How BRIDGE® Implements What Federal Law NCLB Requires
On parental involvement in particular, NCLB’s key provisions reflect an action framework that tracks the three overlapping elements of effective parent-school interaction: information, engagement and advocacy. The BRIDGE® program focus on implementation of each of these points, as discussed below:

Information: Recognizing the opportunities and challenges of parental awareness about student and school performance, the BRIDGE® program provides information to immigrant families about the expectations, challenges and opportunities in the American educational system. The program guides parents to better understand the choices that are available for their children in the public school system. We focused on guiding the immigrant parents to make choices that are better for their children in the American school system in order to be prepared them to pursue post secondary education.

The BRIDGE® program teaches parents about the American educational system, its challenges and opportunities. Major communication challenges, however, remain. The problem is not a lack of good data about student and school performance. In fact, parents from several of the focus groups from the Appleseed Study expressed frustration with receiving too much data, which proved to be overwhelming. Rather, there is frequently no way to extract clear timely messages about what the performance data mean and then what parents should do in response.
For instance, standardized test scores provided directly from test publishers often use highly technical language and unexplained terms. As a result, parents reported that they were not able to determine what skills the test scores measured or what the report told "or did not tell" them. This problem was worse for parents in poverty and parents who are not proficiency in English. BRIDGE® explains parents about the test scores and the state standards, and most critically, explains what steps may be needed next to improve a student’s performance and understanding.

Engagement: The BRIDGE® program interacts with families and community agencies while working closely with the local school district, to serve as a bridge between parents and schools by supporting parents as they learn about the American educational system and seek to help their child academically. The program seeks to open the doors of the school to parents and community groups, and form a partnership of support for all students.

BRIDGE® provides professional development for educators working with Latino and international students because they must be well versed in the social and cultural circumstances that may contribute to impeded the students’ educational progress. Additionally, BRIDGE® works with these families addressing their "cultural shock" by helping them adjust and immerse in the main stream American culture by informing them about cultural awareness, American educational system, ESL classes and parenting skills training.

Advocacy: Effective parent advocacy based on good information and informed engagement, plays a critical role in student and school performance.
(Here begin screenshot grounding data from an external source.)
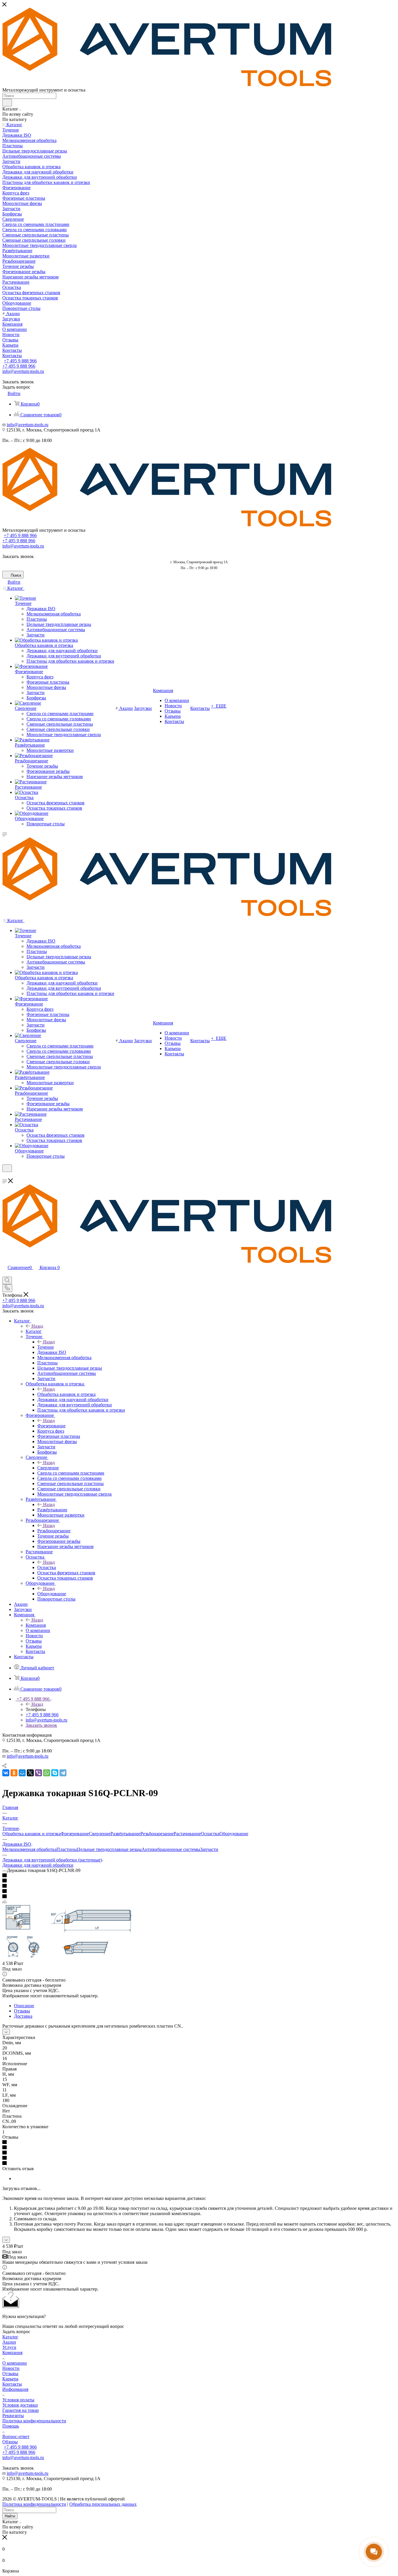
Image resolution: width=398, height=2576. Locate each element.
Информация (15, 2389)
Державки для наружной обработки (37, 1865)
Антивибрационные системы (171, 1849)
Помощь (10, 2426)
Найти (10, 2516)
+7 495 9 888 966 (20, 360)
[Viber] (38, 1772)
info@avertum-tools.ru (23, 371)
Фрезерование (51, 1425)
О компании (14, 2363)
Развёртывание (52, 1509)
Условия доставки (20, 2405)
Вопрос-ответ (15, 2436)
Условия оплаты (18, 2399)
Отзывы (22, 2010)
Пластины (67, 1849)
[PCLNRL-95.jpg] (67, 1957)
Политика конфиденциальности (34, 2420)
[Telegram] (62, 1772)
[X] (30, 1772)
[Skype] (54, 1772)
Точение (45, 1347)
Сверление (48, 1467)
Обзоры (10, 2441)
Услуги (9, 2347)
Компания (36, 1625)
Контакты (12, 2384)
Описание (24, 2005)
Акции (9, 2342)
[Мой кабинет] (5, 1175)
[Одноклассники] (13, 1772)
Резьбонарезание (54, 1530)
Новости (11, 2368)
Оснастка (46, 1567)
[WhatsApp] (46, 1772)
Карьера (10, 2378)
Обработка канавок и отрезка (66, 1394)
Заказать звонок (41, 1725)
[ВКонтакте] (5, 1772)
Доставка (23, 2016)
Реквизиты (13, 2415)
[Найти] (7, 102)
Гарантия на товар (20, 2410)
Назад (37, 1326)
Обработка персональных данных (103, 2504)
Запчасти (209, 1849)
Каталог (34, 1331)
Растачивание (187, 1833)
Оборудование (51, 1593)
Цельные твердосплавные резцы (109, 1849)
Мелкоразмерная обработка (29, 1849)
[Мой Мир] (22, 1772)
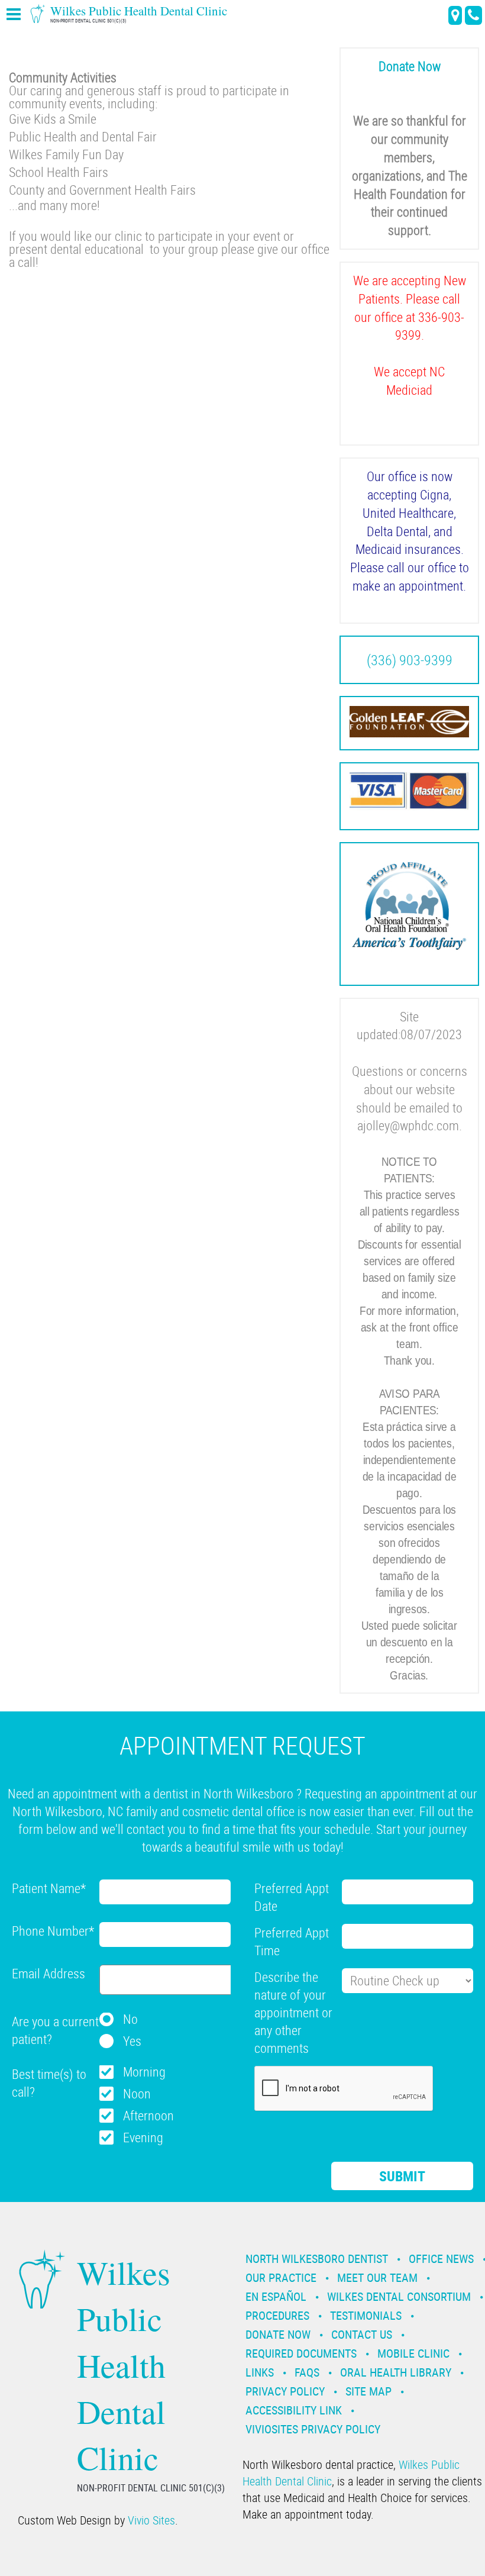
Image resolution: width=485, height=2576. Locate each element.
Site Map (368, 2391)
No (130, 2018)
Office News (441, 2259)
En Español (275, 2296)
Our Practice (280, 2277)
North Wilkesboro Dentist (316, 2259)
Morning (144, 2071)
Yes (132, 2040)
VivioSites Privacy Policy (312, 2429)
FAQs (307, 2372)
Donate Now (278, 2334)
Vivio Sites (151, 2520)
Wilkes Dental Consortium (399, 2296)
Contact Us (361, 2334)
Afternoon (148, 2115)
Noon (137, 2093)
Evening (143, 2137)
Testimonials (366, 2315)
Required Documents (301, 2353)
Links (259, 2372)
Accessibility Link (293, 2410)
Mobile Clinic (413, 2353)
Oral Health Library (395, 2372)
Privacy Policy (285, 2391)
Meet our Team (377, 2277)
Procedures (277, 2315)
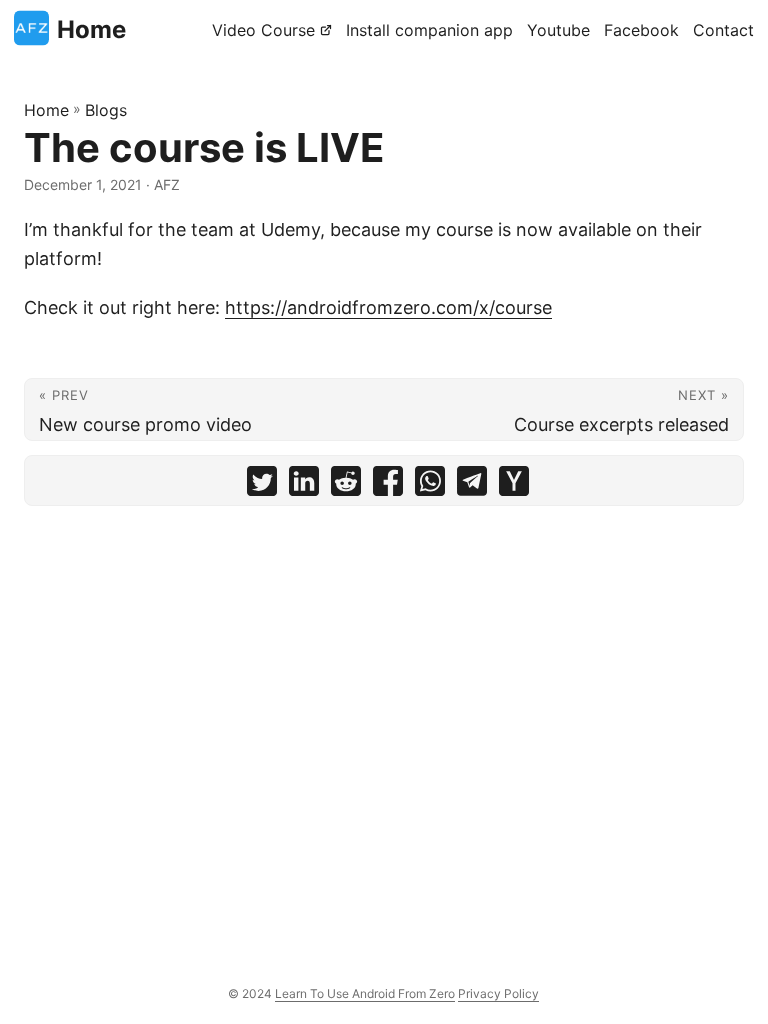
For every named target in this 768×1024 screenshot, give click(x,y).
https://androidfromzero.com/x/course (388, 307)
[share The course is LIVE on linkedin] (304, 485)
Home (91, 29)
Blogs (106, 110)
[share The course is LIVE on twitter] (262, 485)
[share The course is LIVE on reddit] (346, 485)
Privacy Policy (498, 993)
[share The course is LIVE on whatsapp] (430, 485)
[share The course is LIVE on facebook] (388, 485)
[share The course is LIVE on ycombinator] (514, 485)
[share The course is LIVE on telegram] (472, 485)
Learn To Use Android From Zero (365, 993)
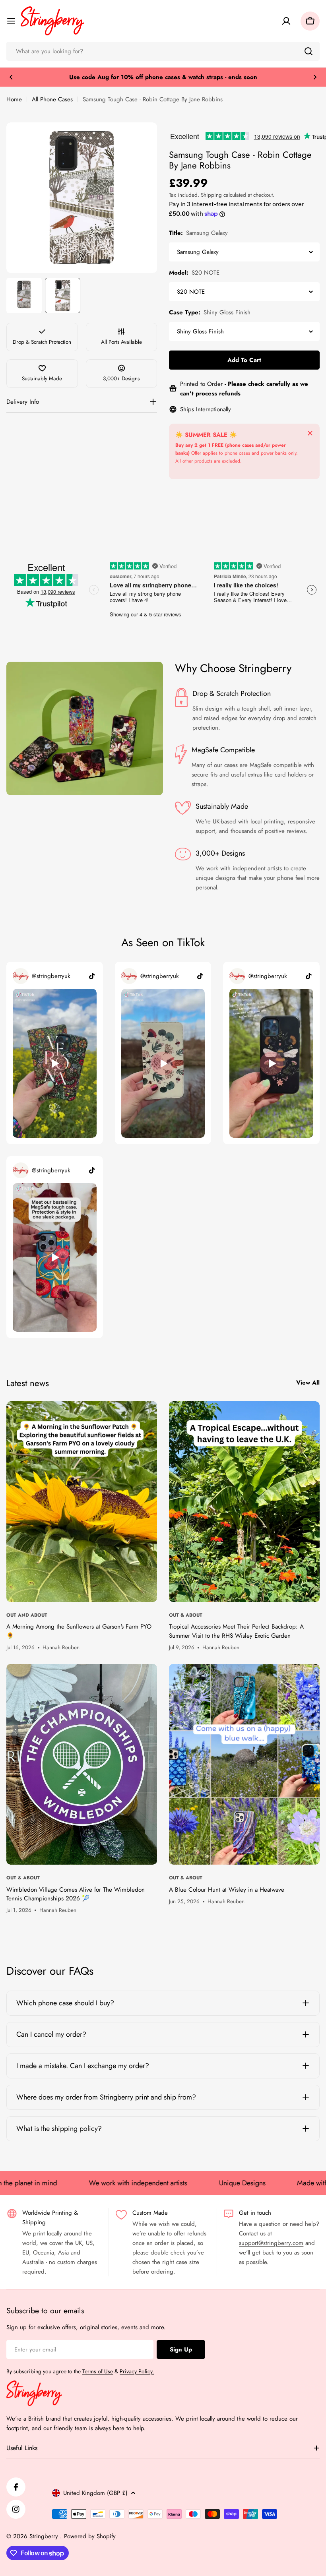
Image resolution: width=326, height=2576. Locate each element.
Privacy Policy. (137, 2371)
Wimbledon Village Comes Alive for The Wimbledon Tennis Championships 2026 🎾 (75, 1894)
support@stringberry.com (271, 2243)
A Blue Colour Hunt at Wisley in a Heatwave (226, 1889)
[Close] (310, 433)
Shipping (211, 195)
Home (14, 99)
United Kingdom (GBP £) (95, 2493)
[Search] (308, 51)
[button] (11, 77)
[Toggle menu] (11, 21)
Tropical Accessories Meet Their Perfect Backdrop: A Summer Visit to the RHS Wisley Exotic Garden (236, 1631)
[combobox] (163, 51)
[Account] (286, 21)
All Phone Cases (52, 99)
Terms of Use (97, 2371)
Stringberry (44, 2536)
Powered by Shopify (90, 2536)
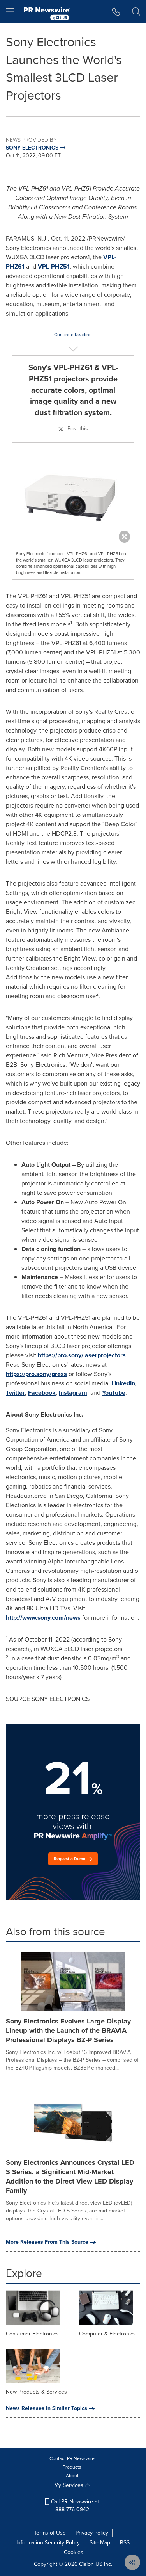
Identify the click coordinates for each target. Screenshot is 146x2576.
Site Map (100, 2543)
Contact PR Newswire (72, 2458)
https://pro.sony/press (36, 1373)
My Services (69, 2485)
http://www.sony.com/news (43, 1617)
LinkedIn (123, 1383)
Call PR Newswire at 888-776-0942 (74, 2506)
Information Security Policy (48, 2543)
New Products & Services (36, 2392)
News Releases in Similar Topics (46, 2408)
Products (72, 2467)
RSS (125, 2543)
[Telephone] (116, 11)
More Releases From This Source (47, 2242)
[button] (73, 495)
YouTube (113, 1392)
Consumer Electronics (32, 2334)
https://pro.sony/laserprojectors (82, 1355)
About (72, 2475)
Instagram (73, 1392)
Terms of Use (50, 2533)
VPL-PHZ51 (54, 266)
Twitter (15, 1392)
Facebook (42, 1392)
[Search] (136, 11)
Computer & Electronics (107, 2334)
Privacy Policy (92, 2533)
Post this (77, 428)
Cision (86, 2564)
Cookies (73, 2552)
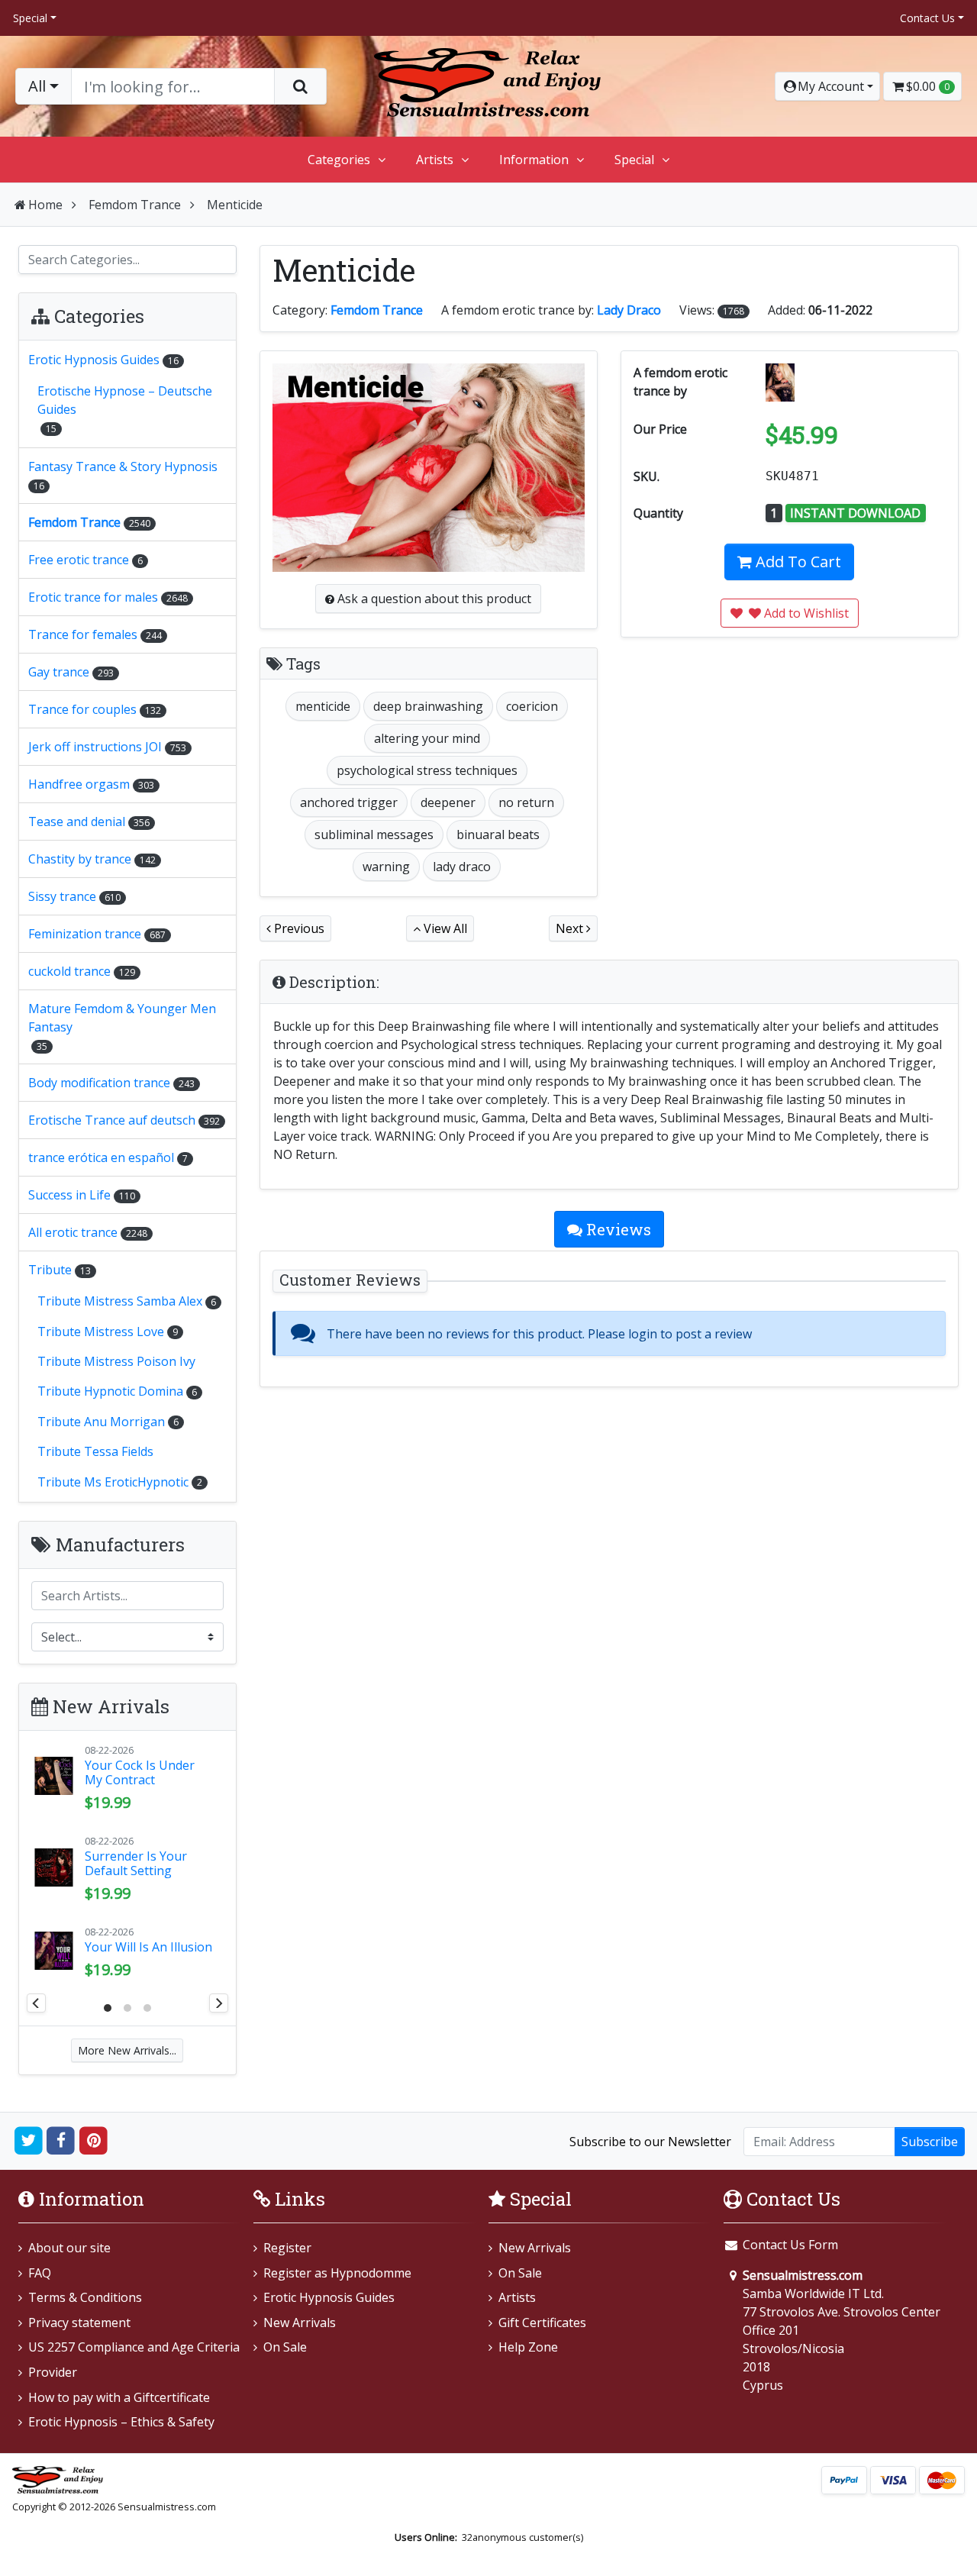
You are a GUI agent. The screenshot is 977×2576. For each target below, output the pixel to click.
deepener (448, 802)
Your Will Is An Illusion (148, 1946)
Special (30, 18)
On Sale (285, 2347)
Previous (297, 928)
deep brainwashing (428, 706)
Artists (434, 159)
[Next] (218, 2003)
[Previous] (36, 2003)
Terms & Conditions (85, 2297)
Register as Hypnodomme (337, 2272)
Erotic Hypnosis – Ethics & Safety (121, 2421)
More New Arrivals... (127, 2050)
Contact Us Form (789, 2244)
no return (526, 802)
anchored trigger (349, 802)
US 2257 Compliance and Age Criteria (134, 2347)
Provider (52, 2372)
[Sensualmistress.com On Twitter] (28, 2140)
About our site (69, 2247)
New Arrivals (299, 2322)
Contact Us (927, 18)
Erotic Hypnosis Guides (329, 2297)
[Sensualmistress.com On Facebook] (61, 2140)
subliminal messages (374, 834)
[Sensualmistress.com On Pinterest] (93, 2140)
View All (444, 928)
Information (534, 159)
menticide (322, 706)
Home (45, 204)
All (37, 86)
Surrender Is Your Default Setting (136, 1863)
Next (571, 928)
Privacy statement (79, 2322)
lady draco (462, 866)
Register (287, 2247)
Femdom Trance (135, 204)
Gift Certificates (542, 2322)
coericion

Given the many competing demands that principals and teachers face every day, it is incumbent upon parent "often in concert with community organizations that provide much needed support" is their child’s best advocate. BRIDGE® fills this role by bridging the gap between parents, schools and community agencies to support the academic and social development of students.

As part of the BRIDGE® Parent component, we help parents to better communicate to schools by translating at parent-school conferences and translating documents. Also, the BRIDGE® Parent component includes teaching parents about the use of computers to communicate with teachers via e-mail.

Since this is a model development and refinement initiative, plans include a design for the formative documentation and evaluation of the implementation and impact of this project. The development and evaluation of the project will be processed under the supervision of the Institute for Urban and Minority Education at Teachers College, Columbia University.